If the data is not bulk loaded and the third column increases for each insert (for example insertion date) I would expect a better CF for the 3-column table.
Comment by Michael vR — January 20, 2012 @ 9:11 am UTC Jan 20,2012 |
Guess it’s all a question of math. 2 columns index, combination of two values. 3 Columns index, combination of 3 values, taken by three. There goes your clustering factor…the last column increases the number of combinations possible. Of course compression will save something,but compression is used (correct me if i’m wrong) for the prefix, not the sufix, meaning:
in a two column index, you can compress the first column
in a three column index (depending on the density of the second column) you can compress the first two columns.
Still, that will not be the deciding factor.
Fact is: third column value has to be stored in the index. Clustering factor increases due to the number of combinations.
Maybe i’m wrong, but that’s how i see it.
Alex
Comment by Alexandru Ersenie — January 24, 2012 @ 11:24 am UTC Jan 24,2012 |
Jonathan,
I’m working on a test case scenario (looks tricky!)
I posted something recently
http://srivenukadiyala.wordpress.com/2011/12/25/optimizer-might-ignore-a-more-suitable-superset-composite-index/
regards
srivenu
Comment by srivenu kadiyala — January 25, 2012 @ 11:16 am UTC Jan 25,2012 |
Srivenu,
Your blog highlights an interesting side-effect of the flaw in the optimizer’s model when it comes to using the clustering_factor. (It also fit quite nicely with a little posting I did recently about enhancing index statistics to include figures about every prefix combination.)
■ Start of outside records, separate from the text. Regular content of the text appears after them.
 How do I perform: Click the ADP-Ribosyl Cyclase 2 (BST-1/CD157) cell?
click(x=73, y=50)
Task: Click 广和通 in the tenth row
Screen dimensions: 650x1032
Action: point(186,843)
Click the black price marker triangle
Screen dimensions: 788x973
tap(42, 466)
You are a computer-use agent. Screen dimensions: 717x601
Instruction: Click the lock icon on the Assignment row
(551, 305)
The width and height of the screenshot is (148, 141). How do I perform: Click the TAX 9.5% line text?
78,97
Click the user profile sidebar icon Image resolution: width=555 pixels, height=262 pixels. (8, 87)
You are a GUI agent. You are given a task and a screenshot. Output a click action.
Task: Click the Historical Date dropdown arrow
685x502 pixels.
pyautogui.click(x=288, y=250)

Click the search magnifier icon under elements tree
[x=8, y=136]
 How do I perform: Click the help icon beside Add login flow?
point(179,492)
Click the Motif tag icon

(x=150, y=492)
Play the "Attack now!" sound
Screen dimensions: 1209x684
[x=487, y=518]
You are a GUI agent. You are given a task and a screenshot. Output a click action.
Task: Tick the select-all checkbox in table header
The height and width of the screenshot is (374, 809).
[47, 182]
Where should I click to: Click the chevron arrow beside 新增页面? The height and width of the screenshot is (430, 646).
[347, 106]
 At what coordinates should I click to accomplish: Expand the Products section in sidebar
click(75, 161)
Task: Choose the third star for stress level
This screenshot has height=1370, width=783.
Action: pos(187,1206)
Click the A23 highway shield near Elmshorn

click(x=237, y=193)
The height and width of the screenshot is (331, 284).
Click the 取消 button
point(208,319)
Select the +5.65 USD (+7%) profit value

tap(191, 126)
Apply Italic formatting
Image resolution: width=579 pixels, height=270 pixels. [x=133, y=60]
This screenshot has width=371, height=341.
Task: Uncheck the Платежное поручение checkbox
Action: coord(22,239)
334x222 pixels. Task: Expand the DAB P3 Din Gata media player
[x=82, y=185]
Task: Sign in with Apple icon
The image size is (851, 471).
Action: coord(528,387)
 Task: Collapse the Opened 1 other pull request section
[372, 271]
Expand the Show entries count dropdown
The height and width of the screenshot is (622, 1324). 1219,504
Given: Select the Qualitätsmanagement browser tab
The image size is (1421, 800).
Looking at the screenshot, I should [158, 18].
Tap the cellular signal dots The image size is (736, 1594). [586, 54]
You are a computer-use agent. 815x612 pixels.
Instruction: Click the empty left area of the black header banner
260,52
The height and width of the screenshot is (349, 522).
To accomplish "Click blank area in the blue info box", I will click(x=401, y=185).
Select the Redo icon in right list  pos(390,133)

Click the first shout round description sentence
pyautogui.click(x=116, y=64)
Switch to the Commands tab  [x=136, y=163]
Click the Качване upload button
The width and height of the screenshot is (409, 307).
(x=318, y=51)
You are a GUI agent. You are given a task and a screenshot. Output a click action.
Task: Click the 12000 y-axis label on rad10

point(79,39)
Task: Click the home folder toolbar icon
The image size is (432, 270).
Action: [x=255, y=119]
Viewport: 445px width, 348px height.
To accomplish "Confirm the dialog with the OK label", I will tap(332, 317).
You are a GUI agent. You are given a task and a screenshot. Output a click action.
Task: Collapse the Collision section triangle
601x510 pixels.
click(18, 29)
Comment by Jonathan Lewis — January 26, 2012 @ 11:00 pm UTC Jan 26,2012 |
I could think of a test case, where a 2 column global index on a partitioned table could have a higher clustering factor than a super set 3 column local index. (I dont have access to an oracle database right now to test it out).
srivenu
Comment by srivenu kadiyala — January 25, 2012 @ 12:59 pm UTC Jan 25,2012 |
Srivenu,
The mixture of local and global indexes is certainly a case where the side effects on clustering_factor can be very counter-intuitive.
On a completely different tack, creating a hash-partitioned index on a non-partitioned table could also result in less contention for popular blocks on insertion, which can avoid a bug that causes indexes to become much bigger than they need to. There’s lots of room for discusion when looking at partitioned indexes.
Comment by Jonathan Lewis — January 26, 2012 @ 10:56 pm UTC Jan 26,2012 |